Opportunity
- Be one of the first hires at a remote-first startup founded by experienced entrepreneurs and developing a transformative approach to earth system modeling.
- Build the world’s best weather forecast using a data-driven, end-to-end learned approach.
- Work with high autonomy in a fast-paced environment, owning projects that span both research and production systems.
- Join a multi-disciplinary team committed to open science and sharing results with the broader weather and climate communities.
Requirements
- MS or PhD in computer science, mathematics, machine learning, physics, atmospheric science, or equivalent industry experience.
- Strong understanding of machine learning and statistical methods.
- Proficiency in deep learning frameworks like PyTorch, JAX, or TensorFlow.
- Proficiency in running, analyzing, and troubleshooting ML experiments and workflows.
- Track record of driving technically complex projects from start to finish.

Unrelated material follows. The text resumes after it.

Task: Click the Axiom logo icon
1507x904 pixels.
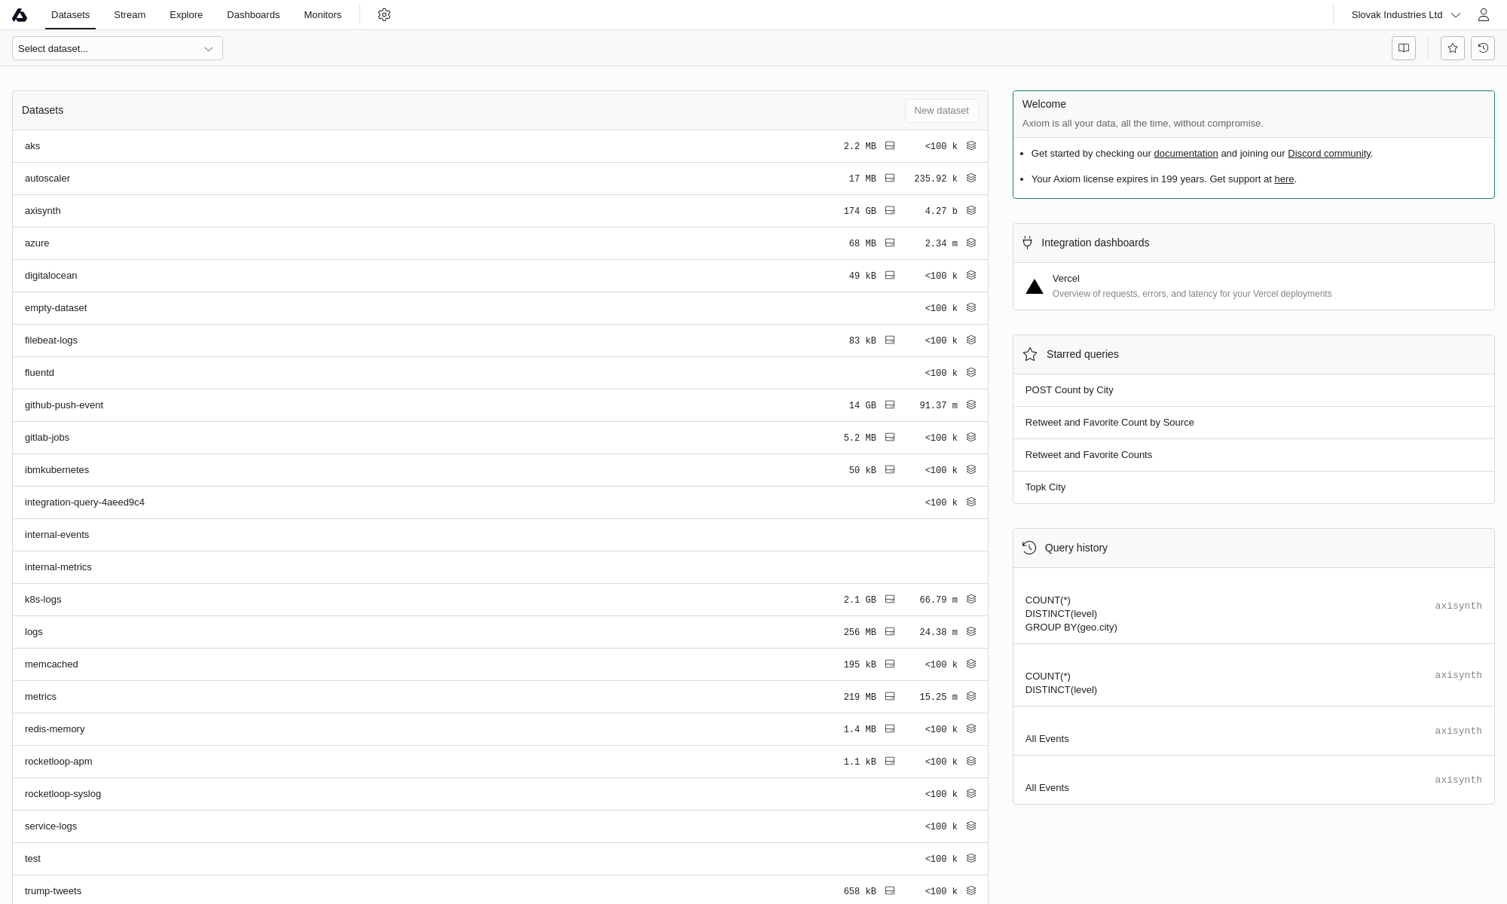Action: click(20, 15)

- Flexibility and adaptability to work on diverse projects and pivot when necessary.
- A positive, solutions-focused approach to tackling technical challenges.
Great to Have
- 3+ years of industry experience
- Hands-on experience with ML architectures such as graph neural networks, transformers, and diffusion models.

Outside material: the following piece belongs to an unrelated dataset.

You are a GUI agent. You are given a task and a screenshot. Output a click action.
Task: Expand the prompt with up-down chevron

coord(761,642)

- A background in applying deep learning to spatiotemporal systems (weather, fluids, etc.).
- Experience working with physical sensor data.
- Experience with distributed, multi-node training of ML models.

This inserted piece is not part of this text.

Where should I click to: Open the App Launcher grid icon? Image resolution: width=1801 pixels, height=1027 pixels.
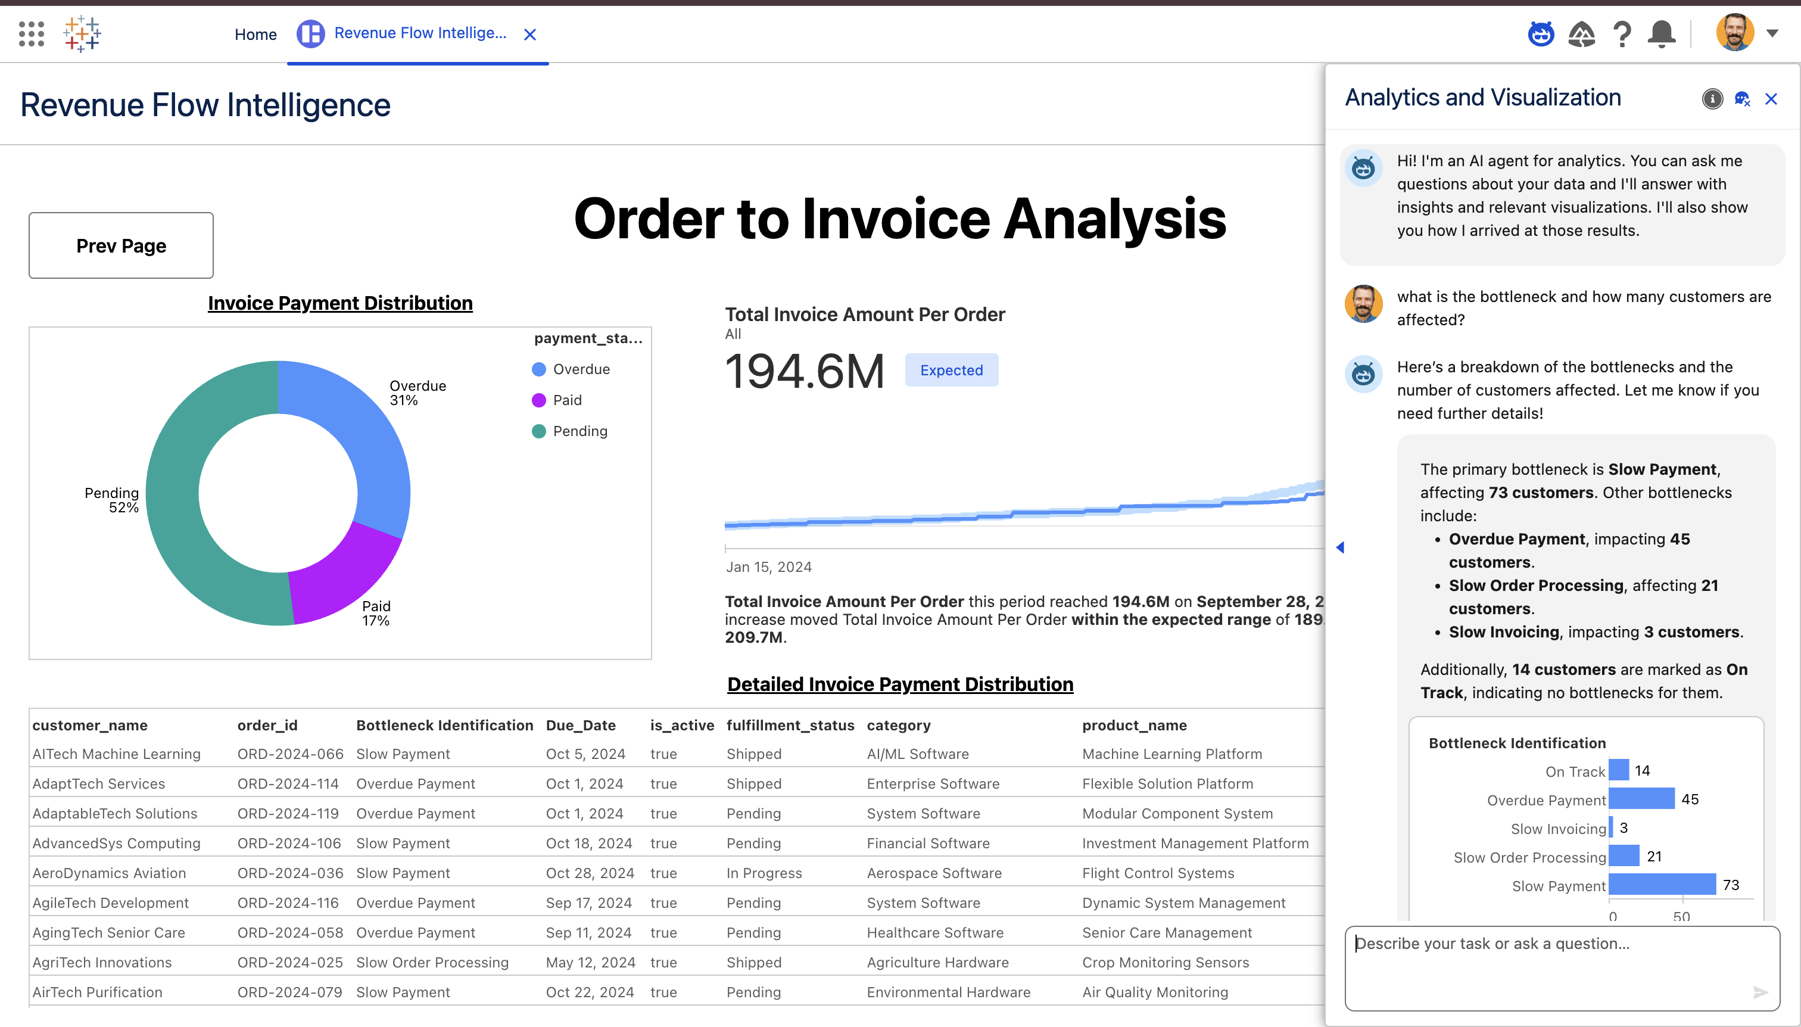[x=31, y=33]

- Familiarity with the basic principles of numerical weather prediction and data assimilation.
- Strong software engineering fundamentals for ML: writing maintainable, scalable code, and designing modular ML pipelines.
- Experience improving ML systems used by real customers or end-users.
Responsibilities
- Identify and prototype promising ML approaches from the broader research community.
- Conduct experiments, analyze results, and scale up approaches that demonstrate experimental success.
- Iteratively improve the models that power our production forecasts, ensuring high-quality outputs for customers.
- Promote engineering and research best practices by conducting code reviews and ensuring high-quality code.
- Collaborate with a small, focused team to advance the state of the art in weather forecasting using a data-driven, end-to-end learned approach.